Many today do not recognize the word, but “philology” was for centuries nearly synonymous with humanistic intellectual life, encompassing not only the study of Greek and Roman literature and the Bible but also all other studies of language and literature, as well as religion, history, culture, art, archaeology, and more. In short, philology was the queen of the human sciences. How did it become little more than an archaic word? In Philology, the first history of Western humanistic learning as a connected whole ever published in English, James Turner tells the fascinating, forgotten story of how the study of languages and texts led to the modern humanities and the modern university.
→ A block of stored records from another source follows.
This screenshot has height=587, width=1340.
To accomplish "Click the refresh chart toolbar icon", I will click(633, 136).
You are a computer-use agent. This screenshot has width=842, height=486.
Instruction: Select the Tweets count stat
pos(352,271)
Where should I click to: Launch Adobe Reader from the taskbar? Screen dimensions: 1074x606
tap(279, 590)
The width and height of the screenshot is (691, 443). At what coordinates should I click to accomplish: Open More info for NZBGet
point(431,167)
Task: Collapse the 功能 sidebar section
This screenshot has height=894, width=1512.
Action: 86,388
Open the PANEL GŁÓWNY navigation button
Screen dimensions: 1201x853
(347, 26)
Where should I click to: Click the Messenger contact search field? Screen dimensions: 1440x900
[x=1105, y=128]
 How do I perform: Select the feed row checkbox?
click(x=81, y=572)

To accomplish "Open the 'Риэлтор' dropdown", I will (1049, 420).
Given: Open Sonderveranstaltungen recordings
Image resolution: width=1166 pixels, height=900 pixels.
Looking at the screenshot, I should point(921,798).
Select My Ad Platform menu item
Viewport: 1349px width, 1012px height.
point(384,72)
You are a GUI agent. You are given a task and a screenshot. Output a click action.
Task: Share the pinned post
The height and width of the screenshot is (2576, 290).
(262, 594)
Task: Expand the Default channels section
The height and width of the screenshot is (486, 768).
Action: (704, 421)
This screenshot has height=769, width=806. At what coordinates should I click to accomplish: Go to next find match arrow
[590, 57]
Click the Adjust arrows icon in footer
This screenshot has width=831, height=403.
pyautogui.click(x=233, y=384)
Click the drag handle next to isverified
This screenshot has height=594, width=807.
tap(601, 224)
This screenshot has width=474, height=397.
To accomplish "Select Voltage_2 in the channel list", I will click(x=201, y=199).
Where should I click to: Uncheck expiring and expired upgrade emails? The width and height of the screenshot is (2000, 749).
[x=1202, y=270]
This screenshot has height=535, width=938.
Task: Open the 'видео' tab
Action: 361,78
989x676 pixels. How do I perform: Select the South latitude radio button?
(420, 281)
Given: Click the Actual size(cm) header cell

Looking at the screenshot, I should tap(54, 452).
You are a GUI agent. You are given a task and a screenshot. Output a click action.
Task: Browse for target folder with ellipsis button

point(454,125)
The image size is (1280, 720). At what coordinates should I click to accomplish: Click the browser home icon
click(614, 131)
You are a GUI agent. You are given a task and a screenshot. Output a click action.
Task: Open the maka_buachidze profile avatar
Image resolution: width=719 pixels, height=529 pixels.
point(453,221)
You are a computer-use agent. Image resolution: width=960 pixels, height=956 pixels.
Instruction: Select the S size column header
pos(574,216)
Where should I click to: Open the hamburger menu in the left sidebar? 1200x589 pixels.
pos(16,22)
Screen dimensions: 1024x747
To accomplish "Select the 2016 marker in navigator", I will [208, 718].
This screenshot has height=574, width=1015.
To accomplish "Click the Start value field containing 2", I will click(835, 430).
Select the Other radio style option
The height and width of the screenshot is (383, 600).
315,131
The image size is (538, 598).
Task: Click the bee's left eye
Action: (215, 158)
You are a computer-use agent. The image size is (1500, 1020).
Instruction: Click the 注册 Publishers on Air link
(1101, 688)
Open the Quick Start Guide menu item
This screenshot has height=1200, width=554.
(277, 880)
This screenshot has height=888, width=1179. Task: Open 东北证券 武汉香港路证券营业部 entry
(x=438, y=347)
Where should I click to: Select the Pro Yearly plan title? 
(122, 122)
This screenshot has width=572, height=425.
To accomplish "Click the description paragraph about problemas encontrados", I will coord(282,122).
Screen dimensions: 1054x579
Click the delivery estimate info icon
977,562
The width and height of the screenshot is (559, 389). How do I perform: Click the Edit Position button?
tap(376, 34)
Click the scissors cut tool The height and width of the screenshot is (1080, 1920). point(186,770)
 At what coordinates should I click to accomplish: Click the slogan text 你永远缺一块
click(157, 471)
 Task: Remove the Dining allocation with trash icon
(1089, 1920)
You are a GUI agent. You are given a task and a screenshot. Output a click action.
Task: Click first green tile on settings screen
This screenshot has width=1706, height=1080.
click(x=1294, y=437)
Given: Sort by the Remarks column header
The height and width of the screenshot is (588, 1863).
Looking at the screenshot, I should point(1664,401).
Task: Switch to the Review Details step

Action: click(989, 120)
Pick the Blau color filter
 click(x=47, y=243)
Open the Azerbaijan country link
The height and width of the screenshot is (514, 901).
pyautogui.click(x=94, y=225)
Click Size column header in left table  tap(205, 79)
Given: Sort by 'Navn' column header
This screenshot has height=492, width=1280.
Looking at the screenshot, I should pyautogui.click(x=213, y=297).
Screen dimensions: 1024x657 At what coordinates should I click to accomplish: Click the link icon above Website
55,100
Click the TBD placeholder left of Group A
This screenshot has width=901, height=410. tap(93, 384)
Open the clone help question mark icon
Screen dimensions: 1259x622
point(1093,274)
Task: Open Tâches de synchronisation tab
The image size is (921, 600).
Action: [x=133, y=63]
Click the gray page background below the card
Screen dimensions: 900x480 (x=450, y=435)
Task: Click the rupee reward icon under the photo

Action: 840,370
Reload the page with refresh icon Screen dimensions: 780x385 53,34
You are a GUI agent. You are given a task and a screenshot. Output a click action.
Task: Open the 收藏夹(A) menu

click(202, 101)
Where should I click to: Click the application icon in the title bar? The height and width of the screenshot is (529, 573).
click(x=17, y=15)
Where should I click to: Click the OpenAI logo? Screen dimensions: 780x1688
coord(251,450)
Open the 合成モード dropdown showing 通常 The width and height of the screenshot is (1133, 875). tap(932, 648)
This compelling narrative traces the development of humanistic learning from its beginning among ancient Greek scholars and rhetoricians, through the Middle Ages, Renaissance, and Enlightenment, to the English-speaking world of the nineteenth and early twentieth centuries. Turner shows how evolving researches into the texts, languages, and physical artifacts of the past led, over many centuries, to sophisticated comparative methods and a deep historical awareness of the uniqueness of earlier ages. But around 1800, he explains, these interlinked philological and antiquarian studies began to fragment into distinct academic fields. These fissures resulted, within a century or so, in the new, independent “disciplines” that we now call the humanities. Yet the separation of these disciplines only obscured, rather than erased, their common features.
The humanities today face a crisis of relevance, if not of meaning and purpose. Understanding their common origins—and what they still share—has never been more urgent.